Dalam perjalanan ke Madinah mereka mendengar kabar bahwa pasukan dari Mesir dan
Syam sedang bersiap-siap menuju Madinah untuk melindungi Utsman Ibn Affan dan
pasukan tersebut bermaksud untuk membasmi mereka.
Saat
itu keadaan semakin genting, dan begitu mendengar kabar tentang kedatangan
pasukan dari Mesir dan Syam tersebut, pasukan pemberontak bahkan bermaksud
untuk membunuh Utsman Ibn Affan. Padahal ketika menemukan surat dari kurir
(yang berisikan untuk membunuh pimpinan mereka) tidaklah ada prasangka yang
positif mereka apa maksud dan tujuan surat tersebut, apakah berbentuk provokasi
atau sebagai politik Marwan Ibn Hakkam untuk menjatuhkan Utsman agar bani
Uamyyah menggantikan kekhalifahan Utsman Ibn Affan.
Walaupun
selintas, surat tersebut adalah berstempelkan khalifah dan jelas-jelas yang
memegang stempel saat itu adalah Marwan Ibn Hakkam, namun yang membuat surat
belum diketahui pastinya dan hanya tuduhan tanpa saksi dan bukti konkrit. Namun
dapat kita pastikan, dari sinilah skenario musuh-musuh Islamlah yang bertujuan
memecah belah persaudaraan umat Islam dengan membuat skenario yang licik.
Ditambah
lagi provokasi Abdullah Ibn Saba’ maka hilanglah rasa persaudaraan dan tazhim
(penghormatan) mereka kepada khalifah, yang ada saat itu hanyalah dendam dan
nafsu ingin membunuh Utsman Ibn Affan. Akibat emosi yang tidak dapat
dikendalikan lagi, sesampai di Madinah mereka langsung mendatangi rumah Utsman
Ibn Affan, ketika itu Ali dan kedua anaknya Hasan dan Husain dan beberapa orang
yang berusaha menghalau dan mencoba bernegosiasi kembali, namun hal tersebut gagal,
karena banyaknya para pemebrontak, para sahabat dan yang lainnya tak kuasa
menghalangi mereka yang penuh emodi untuk Utsman Ibn Affan. Mereka mengepung
rumah Utsman selama 40 hari. Meskipun rumah itu dijaga oleh putra Ali dan
Zubeir mereka tetap masuk dan membunuh Utsman yang sedang membaca Al-quran
sehabis shalat, istrinya Nailah-pun menjadi korban keganasan orang-orang ini.

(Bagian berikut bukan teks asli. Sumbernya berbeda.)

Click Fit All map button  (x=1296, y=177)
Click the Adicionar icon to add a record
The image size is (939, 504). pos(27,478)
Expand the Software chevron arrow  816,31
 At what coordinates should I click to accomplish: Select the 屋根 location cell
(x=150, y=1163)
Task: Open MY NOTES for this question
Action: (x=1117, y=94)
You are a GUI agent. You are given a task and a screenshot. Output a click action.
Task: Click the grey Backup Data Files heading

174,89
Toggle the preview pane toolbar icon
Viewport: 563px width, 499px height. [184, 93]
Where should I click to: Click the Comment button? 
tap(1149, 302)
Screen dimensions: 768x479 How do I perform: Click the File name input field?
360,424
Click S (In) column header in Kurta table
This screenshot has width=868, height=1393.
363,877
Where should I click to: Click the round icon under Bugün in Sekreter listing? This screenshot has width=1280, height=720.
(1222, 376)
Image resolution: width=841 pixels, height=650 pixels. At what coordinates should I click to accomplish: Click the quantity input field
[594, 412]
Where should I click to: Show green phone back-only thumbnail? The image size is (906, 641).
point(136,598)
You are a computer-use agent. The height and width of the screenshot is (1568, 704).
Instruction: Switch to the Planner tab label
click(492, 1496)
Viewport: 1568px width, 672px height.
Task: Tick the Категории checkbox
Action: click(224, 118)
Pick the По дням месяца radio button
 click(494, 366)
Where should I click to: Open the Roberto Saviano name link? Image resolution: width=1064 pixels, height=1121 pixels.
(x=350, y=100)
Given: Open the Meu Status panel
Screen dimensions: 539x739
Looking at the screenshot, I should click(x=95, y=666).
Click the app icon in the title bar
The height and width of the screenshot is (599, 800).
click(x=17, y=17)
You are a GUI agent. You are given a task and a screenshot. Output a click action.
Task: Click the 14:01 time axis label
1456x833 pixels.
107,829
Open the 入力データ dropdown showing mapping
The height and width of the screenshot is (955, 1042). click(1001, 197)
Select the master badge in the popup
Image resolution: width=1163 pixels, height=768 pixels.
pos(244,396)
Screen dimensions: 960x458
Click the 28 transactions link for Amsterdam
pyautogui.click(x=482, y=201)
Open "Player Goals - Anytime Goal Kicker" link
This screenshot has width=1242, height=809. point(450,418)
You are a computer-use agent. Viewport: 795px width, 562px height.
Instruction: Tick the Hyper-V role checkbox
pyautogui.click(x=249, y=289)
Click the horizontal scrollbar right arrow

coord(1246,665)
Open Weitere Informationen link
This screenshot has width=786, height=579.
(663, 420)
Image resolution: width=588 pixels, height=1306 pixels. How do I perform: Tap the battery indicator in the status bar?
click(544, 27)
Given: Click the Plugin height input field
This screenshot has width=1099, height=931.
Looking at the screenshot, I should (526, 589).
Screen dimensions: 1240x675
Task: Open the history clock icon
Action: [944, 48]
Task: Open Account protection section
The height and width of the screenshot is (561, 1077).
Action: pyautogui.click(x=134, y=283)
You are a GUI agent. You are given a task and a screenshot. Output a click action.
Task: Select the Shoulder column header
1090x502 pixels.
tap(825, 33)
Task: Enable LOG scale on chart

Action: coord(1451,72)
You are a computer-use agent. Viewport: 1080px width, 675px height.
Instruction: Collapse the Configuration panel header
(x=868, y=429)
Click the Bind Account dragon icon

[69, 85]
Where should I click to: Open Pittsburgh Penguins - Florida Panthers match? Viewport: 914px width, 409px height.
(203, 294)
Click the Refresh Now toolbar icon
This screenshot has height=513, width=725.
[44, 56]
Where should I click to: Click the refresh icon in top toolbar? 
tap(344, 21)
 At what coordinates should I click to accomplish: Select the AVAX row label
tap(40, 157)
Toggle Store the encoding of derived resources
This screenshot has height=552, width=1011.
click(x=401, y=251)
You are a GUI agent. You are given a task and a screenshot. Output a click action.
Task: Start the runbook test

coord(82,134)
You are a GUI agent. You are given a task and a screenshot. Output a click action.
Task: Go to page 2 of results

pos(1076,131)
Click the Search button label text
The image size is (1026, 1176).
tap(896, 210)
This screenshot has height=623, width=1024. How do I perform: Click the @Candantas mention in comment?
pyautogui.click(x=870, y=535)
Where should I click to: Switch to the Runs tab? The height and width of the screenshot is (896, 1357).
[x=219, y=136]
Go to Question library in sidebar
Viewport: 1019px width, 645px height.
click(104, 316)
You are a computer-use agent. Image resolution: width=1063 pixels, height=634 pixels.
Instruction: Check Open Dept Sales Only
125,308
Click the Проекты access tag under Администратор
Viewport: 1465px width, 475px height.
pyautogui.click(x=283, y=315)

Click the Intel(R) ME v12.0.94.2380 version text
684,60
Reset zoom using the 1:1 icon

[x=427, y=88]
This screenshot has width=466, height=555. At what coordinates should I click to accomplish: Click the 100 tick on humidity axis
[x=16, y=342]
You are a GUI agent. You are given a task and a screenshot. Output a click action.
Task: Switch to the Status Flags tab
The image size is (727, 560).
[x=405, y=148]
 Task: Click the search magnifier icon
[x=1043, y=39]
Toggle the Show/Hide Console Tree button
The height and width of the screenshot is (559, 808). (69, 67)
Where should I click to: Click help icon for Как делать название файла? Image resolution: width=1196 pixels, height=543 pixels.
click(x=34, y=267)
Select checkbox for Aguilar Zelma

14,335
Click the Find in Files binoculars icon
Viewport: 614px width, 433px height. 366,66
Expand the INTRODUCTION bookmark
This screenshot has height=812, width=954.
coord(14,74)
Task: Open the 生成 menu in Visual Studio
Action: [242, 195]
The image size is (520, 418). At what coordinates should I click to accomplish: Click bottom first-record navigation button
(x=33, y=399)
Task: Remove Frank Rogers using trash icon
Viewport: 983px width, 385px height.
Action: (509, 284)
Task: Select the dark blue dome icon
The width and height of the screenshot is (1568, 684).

Hingga Wardan bin Samurah berhasil membunuh beliau. Kejadian ini berlangsung
pada hari jumat 8 Dzulhijjah 35 H. dengan tangan-tangan iblis para pemberontak
itu menghujamkan pedangnya kea rah Utsman yang sudah tua renta itu, dan
pemberontak lainnya berduyun-duyun menghabisi Utsman dan akhirnya ia tewas
bersama keluarganya.
Dengan
bersimbah darah Utsman Ibn Affan terbujur kaku di atas sajadahnya dan saat itu
tiada lagi aroma keIslaman yang ada hanya aroma iblis yang mengisi ruang-ruang
rumah khalifah Utsman Ibn Affan. Maka berakhirlah kekhalifan Utsman Ibn Affan
yang berlangsung sampai dua belas tahun lamanya.